▶ **TEXT SEGMENT**:
╔══

# Brine + Ribs?  Thoughts and Suggestions Please...



## Bruce B (Sep 25, 2006)

Can't help ya Craw, I've never brined ribs before. 

Oh another Big 10'er huh?


----------



## Bruce B (Sep 25, 2006)

Craw,

Couple things to keep in mind. If you decide to brine:

1)  When you buy yoiur ribs make sure you buy ribs that are NOT enhanced with a salt solution, they will say so on the label.

2)  If you are using a dry rub, be careful of it's salt content. Brining plus salty rub could make finished product too salty.

3)  Length of brine, IMHO you could go much longer than 1 hour. If it was me doing it for the first time, I'd start with 4 hours, if OK, next time overnight. Wouldn't go much longer than overnight though.


----------



## Finney (Sep 25, 2006)

Craw, here are some pork brines if you're looking for one.
http://www.getphpbb.com/phpbb/viewtopic ... orum=bbq4u


----------



## bigwheel (Sep 25, 2006)

Got to agree with the majority of the other folks.  If a person wants brined ribs all they got to do is go buy some pumped/enhanced models which seem to dominate the market place. They been pre-brined at the pig factory and there aint no use in being redundant all over again and re-brining them one mo time.  Same goes for any other type of meat I can think of.  Them food scientists who come up with the pumping recipes are purty sharp cookies.  Think it be safe to say they most likely got a mo betta brine than we could concoct from scratch.  Just my .02 of course.

╚══

Stored data
╔══

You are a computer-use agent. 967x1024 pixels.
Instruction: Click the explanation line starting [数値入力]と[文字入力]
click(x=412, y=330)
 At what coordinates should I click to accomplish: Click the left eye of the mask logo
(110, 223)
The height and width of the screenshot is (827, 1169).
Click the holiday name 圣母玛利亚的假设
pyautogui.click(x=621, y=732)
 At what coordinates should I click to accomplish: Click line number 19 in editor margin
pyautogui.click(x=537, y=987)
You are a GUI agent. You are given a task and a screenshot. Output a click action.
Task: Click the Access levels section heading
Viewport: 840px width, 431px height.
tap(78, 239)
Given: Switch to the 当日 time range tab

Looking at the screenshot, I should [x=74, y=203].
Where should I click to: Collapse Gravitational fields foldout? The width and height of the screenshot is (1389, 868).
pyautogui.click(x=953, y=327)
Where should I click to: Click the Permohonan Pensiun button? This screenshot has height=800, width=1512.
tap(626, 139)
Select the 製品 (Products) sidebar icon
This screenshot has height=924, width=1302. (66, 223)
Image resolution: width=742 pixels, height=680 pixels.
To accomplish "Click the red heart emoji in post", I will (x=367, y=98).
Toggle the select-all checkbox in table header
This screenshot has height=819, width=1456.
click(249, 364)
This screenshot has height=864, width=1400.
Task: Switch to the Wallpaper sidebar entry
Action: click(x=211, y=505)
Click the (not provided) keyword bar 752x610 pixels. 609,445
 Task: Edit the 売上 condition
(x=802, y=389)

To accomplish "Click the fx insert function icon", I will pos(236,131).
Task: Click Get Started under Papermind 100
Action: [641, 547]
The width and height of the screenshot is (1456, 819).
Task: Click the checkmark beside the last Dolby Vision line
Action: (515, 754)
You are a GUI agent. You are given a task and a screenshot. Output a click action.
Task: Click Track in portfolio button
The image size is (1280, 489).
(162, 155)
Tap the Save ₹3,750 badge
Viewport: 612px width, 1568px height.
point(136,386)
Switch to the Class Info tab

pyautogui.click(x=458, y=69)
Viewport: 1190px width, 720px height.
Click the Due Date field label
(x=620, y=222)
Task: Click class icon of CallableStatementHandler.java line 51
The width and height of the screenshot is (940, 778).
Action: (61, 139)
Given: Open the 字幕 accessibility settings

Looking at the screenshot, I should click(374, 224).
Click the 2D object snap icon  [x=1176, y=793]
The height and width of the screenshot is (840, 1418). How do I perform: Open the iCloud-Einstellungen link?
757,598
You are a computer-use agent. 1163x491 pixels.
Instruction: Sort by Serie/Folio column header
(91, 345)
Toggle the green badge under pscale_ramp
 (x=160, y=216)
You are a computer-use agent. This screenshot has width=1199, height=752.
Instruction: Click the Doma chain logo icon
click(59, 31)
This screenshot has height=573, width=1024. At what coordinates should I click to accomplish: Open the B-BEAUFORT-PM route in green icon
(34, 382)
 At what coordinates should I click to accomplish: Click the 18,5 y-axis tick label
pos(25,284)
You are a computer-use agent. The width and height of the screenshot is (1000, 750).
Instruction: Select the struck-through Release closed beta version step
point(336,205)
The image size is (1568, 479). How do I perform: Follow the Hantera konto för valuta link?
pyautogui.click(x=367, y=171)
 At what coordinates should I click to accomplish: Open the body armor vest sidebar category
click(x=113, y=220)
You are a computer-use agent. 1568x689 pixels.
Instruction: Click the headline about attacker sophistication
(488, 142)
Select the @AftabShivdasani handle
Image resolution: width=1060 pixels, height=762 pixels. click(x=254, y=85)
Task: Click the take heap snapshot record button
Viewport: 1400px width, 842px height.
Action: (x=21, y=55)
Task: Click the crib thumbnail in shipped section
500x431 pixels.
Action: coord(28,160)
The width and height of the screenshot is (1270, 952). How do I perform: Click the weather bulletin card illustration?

╚══

▶ **REQUIRED ACTIONS**:
• a. From the rib-brining thread, extract the part that opens with the words containing "## Finney (Sep" and closes with "my .02 of course.", copying it word for word.
• b. In the rib-brining thread, how long does Bruce B suggest brining the ribs on a first attempt?
• c. Summarize the rib-brining thread in two sentences.
Work only from the rib-brining thread when completing these tasks.

▶ **ANSWER SET**:
• a.
## Finney (Sep 25, 2006)

Craw, here are some pork brines if you're looking for one.
http://www.getphpbb.com/phpbb/viewtopic ... orum=bbq4u


----------



## bigwheel (Sep 25, 2006)

Got to agree with the majority of the other folks.  If a person wants brined ribs all they got to do is go buy some pumped/enhanced models which seem to dominate the market place. They been pre-brined at the pig factory and there aint no use in being redundant all over again and re-brining them one mo time.  Same goes for any other type of meat I can think of.  Them food scientists who come up with the pumping recipes are purty sharp cookies.  Think it be safe to say they most likely got a mo betta brine than we could concoct from scratch.  Just my .02 of course.

• b. Four hours.

• c. One participant advises buying ribs that are not enhanced with a salt solution, watching the salt content of any dry rub, and brining for about four hours the first time before trying overnight. Another argues that the pumped or enhanced ribs that dominate the market have already been brined at the factory, so brining them again is redundant.